Re: But E0000 Custom Language Tags Are Actually *Required* For Use By Unicode

From: John H. Jenkins (
Date: Wed Mar 02 2005 - 12:44:24 CST

  • Next message: Gregg Reynolds: "teh marbuta"

    On Mar 2, 2005, at 10:08 AM, wrote:

    > 10. *But* I have previously demonstrated, fairly obviously, that it
    > is hardly
    > practical for Microsoft to add long lists of OpenType "language tags"
    > for
    > something as obscure as extinct local variations of Greek script. It
    > is
    > certainly not practical for Microsoft to add lists of every of
    > possible local
    > variation of every obscure script such as Berber.

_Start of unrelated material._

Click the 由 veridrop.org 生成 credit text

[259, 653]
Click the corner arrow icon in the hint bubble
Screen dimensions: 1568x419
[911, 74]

    First of all, MS doesn't own OT. It's co-owned by MS and Adobe (slight
    nit). (MS *does* own the set of language tags OT uses, however, from
    what I understand.)

    Secondly, all that's required is either for OT implementations to
    support user-defined language tags. Problem solved.

    FWIW, Apple's competing technology, AAT, *does* allow for using-defined
    font features. Thus, while AAT doesn't allow language-tagging per se,
    you can easily get the equivalent by defining your own "alternate-type
    X" feature.

    > 11. *Therefore*, some kind of "custom language tag" system is a
    > *requirement*, for Unicode to function as it is claimed it is
    > *intended* to function.
    > 12. This is not an obscure, personal desire of mine. It is an
    > essential and
    > inherent component of the approach Unicode itself has created (but
    > perhaps
    > failed to think through to its conclusion).
    > 13. Unicode has in fact created exactly this custom language tag
    > system with
    > the E0000 block. [LANGUAGE][x}[-][custom_language_name][END
    > LANGUAGE]. But
    > then this system has been "strongly disrecommended" and therefore is
    > not
    > likely to be implemented by font technologies.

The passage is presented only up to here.